I like a good challenge. Whether it’s something as simple as finishing the daily crossword puzzle or as complicated as figuring out how in the hell to replace a broken pipe, I thrive on most challenges. I always learn something when I take on a challenge, even if I’m not able to meet it fully. Most challenges simply present themselves, as in broken pipes. But my current one is different…I’m challenging myself to see if I can cut my waste to nothing, for one week. Just a week, that’s all. There’s this lady whose blog I read, that writes about her zero waste life- she and her family of four, only create ONE QUART JAR OF WASTE PER YEAR. For three years now. Surely I can go a week!

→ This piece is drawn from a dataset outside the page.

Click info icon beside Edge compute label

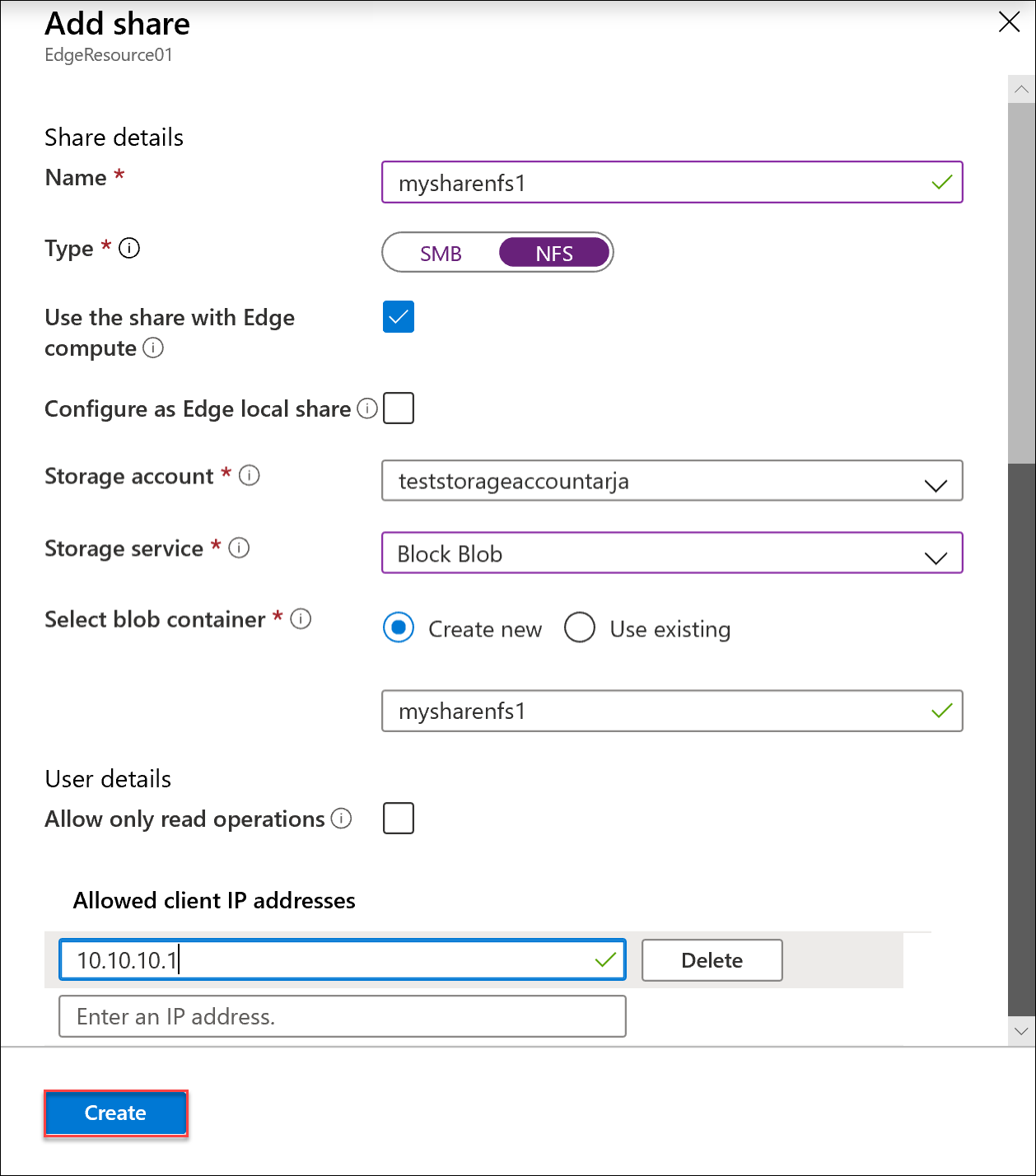pyautogui.click(x=153, y=348)
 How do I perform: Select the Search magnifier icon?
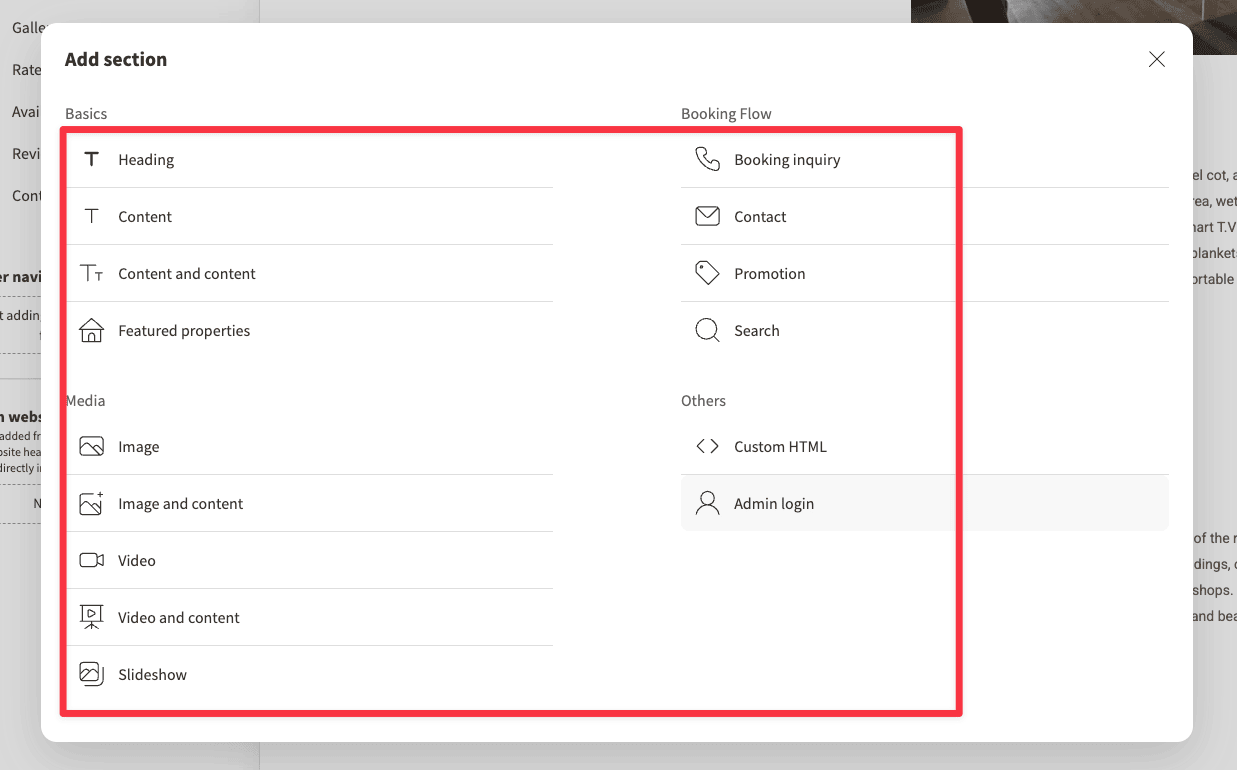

My Zero Waste Week will begin Monday (tomorrow) morning, since that’s the day my garbage is picked up. I chose this week because it’s shaping up to be a busier than usual one, with four meetings, errands to run and appointments to keep. I thought it might be ‘most typical’ of a working woman’s weekly schedule, which makes me pretty sure I won’t be able to go a full week without having something in the garbage can by next Sunday but I’m going to give it my best shot. It may turn out to be the challenge from hell, forcing me to do things radically differently than I do now. My plan is to reduce, reuse, recycle and repurpose everything that presents itself as ‘waste’. I’m really hoping my cat Simon doesn’t kill a rodent this week since I normally wrap his little back-door ‘gifts’ in a plastic bag and throw them in the garbage can. (Maybe I can make a special ‘stew’ instead?) I’ll take pictures (will there BE anything to take pictures of if there’s zero waste?) and post the results next Sunday.